[DATASET CONTENT Boundary: Start]

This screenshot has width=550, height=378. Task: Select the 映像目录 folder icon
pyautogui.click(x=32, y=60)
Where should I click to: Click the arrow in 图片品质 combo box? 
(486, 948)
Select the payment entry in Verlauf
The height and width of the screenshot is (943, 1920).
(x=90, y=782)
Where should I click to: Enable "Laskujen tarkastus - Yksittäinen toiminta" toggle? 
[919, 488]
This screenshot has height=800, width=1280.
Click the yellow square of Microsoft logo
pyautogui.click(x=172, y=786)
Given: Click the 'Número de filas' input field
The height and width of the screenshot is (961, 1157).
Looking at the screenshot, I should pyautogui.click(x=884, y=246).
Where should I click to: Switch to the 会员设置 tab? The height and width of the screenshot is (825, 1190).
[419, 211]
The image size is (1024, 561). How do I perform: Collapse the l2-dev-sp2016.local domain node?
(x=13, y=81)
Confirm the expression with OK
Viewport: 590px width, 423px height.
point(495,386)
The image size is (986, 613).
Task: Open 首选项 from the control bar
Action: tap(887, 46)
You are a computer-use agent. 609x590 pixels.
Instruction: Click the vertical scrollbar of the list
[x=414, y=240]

[DATASET CONTENT Boundary: End]

▶ [BRIEF] From the line containing "This screenshot has height=800, width=1280." to the last line of the records above, please write out every line exactly and add nothing.

▶ [TASK SOLUTION]
This screenshot has height=800, width=1280.
Click the yellow square of Microsoft logo
pyautogui.click(x=172, y=786)
Given: Click the 'Número de filas' input field
The height and width of the screenshot is (961, 1157).
Looking at the screenshot, I should pyautogui.click(x=884, y=246).
Where should I click to: Switch to the 会员设置 tab? The height and width of the screenshot is (825, 1190).
[419, 211]
The image size is (1024, 561). How do I perform: Collapse the l2-dev-sp2016.local domain node?
(x=13, y=81)
Confirm the expression with OK
Viewport: 590px width, 423px height.
point(495,386)
The image size is (986, 613).
Task: Open 首选项 from the control bar
Action: tap(887, 46)
You are a computer-use agent. 609x590 pixels.
Instruction: Click the vertical scrollbar of the list
[x=414, y=240]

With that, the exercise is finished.